Die schöne Marina und ihr verarmter Goldesel

Wie der Film bespielt das Buch zwei Ebenen zugleich, berichtet also aus der Sicht eines Schriftstellers in repetitiven Passagen über die poetologischen und editorischen Probleme beim Schreiben eines Romans. Dieser Roman wiederum soll sich vorgeblich an der Realität orientieren, an der nicht sehr aufregenden Lebensgeschichte des mit dem Erzähler befreundeten Taff (der ein wenig nach dem Umzugsunternehmer Klaus Zapf modelliert wurde). Taff hatte im Brandenburgischen eine florierende Firma aufgebaut, konnte aber eine hohe Steuernachforderung nicht zahlen und ging pleite. Die Boulevardpresse spießte den Fall auf, zumal die schöne Marina ihren verarmten Goldesel verließ. Der bislang erfolglose Schriftsteller – wie Havemann aus dem Osten kommend, im Westen aufgewachsen und nun in Berlin lebend – wittert seine Chance, aus diesem Bankrott des Macho-Westlers im Osten erzählerisch Gewinn zu schlagen, wozu er die abgekühlte Be­ziehung zu Taff wieder aufwärmt.

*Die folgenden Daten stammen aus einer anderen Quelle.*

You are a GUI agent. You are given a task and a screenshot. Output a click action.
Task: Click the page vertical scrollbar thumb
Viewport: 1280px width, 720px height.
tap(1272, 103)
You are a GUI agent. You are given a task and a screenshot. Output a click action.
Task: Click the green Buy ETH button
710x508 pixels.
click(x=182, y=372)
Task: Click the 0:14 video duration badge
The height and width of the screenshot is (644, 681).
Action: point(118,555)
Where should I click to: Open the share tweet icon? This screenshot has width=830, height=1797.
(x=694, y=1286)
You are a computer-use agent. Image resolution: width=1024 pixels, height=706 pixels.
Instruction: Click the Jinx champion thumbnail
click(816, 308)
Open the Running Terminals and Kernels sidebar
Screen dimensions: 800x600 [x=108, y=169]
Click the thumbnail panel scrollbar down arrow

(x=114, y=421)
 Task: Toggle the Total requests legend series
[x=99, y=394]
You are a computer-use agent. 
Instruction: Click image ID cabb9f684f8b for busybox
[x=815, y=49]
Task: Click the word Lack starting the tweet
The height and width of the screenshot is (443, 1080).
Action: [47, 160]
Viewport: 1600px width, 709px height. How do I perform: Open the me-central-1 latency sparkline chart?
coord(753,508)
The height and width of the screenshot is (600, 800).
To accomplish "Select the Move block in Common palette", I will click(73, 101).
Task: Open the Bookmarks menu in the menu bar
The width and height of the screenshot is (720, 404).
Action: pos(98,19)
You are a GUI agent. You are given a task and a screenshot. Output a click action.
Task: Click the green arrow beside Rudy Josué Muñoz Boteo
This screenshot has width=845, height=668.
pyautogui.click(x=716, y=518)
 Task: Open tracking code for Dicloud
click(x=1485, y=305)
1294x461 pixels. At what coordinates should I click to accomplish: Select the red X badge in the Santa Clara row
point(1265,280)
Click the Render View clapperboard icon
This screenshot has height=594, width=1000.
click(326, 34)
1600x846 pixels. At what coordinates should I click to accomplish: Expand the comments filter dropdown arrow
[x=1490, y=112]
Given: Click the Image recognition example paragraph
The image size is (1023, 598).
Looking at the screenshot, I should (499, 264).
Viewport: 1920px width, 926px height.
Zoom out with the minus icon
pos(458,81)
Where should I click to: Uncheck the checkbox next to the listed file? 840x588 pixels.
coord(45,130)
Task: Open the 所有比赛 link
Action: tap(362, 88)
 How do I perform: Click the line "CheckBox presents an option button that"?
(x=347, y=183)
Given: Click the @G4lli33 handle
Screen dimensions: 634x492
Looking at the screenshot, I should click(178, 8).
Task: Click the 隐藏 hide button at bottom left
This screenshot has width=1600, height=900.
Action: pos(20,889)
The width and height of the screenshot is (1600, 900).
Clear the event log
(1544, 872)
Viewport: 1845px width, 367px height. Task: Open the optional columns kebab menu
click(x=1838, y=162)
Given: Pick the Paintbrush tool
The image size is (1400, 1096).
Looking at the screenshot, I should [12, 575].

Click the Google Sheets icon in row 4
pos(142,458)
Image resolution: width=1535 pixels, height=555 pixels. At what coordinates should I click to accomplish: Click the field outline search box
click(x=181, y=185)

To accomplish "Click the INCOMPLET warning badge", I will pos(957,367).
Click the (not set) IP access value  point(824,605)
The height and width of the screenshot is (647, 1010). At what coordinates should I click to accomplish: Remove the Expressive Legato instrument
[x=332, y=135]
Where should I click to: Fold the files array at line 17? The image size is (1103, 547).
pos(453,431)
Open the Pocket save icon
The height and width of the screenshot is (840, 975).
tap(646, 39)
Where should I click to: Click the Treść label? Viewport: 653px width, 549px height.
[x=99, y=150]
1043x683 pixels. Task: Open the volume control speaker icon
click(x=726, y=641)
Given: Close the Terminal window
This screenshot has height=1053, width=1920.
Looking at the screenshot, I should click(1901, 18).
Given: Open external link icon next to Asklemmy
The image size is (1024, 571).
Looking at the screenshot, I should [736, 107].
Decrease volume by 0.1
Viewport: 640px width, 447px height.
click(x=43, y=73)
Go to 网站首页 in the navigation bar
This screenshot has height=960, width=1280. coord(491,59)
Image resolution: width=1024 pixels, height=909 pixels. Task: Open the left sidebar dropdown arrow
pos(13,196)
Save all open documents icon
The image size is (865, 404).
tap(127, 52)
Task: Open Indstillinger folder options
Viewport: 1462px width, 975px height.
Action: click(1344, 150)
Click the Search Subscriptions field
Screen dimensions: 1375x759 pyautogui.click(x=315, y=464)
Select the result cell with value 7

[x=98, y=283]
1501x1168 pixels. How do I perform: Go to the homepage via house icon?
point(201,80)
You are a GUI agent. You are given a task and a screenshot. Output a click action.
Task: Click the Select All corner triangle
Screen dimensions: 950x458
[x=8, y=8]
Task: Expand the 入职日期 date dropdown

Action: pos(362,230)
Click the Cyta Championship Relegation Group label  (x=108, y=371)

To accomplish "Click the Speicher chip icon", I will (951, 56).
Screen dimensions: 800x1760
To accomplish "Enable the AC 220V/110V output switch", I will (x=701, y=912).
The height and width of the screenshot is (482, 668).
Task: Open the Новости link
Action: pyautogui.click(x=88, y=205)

Die Binnenhandlung, Taffs Geschichte, füllt nicht einmal die Hälfte des voluminösen Buchs. Der Rest ist den kursorischen Gedanken und in­timen Erinnerungen des Erzählers gewidmet. Literatur versteht der nicht als Dienst am Schönen, Wahren, Guten: „Für mich ist das Schreiben parasitär, der Schriftsteller ein Parasit, ein Voyeur bloß des Lebens anderer, ein Feigling.“ In den besseren Momenten scheint sich die in die eigene Post-Pop-Attitüde der radikalen Ehrlichkeit verliebte Er­zählung ins Gesellschaftsanalytische zu weiten, so holzschnittartig die Befunde sind: „Als ob es im Osten jemals Solidarität gegeben hätte, jeder gegen jeden, Denunziation, das war doch ein Volkssport im Osten, heute erzählen natürlich alle was anderes.“ Die Verachtung richtet sich überhaupt vor allem auf Ostdeutschland; insbesondere der zynische Taff, ein körperlich unansehn­licher Berserker mit unbegrenzter Potenz, hält die neuen Länder für eine Art Puff der Dummen („Mieses Pack, Opportunisten, die ihr Ressentiment pflegen“), in dem er sich aufführt wie ein Alleinherrscher.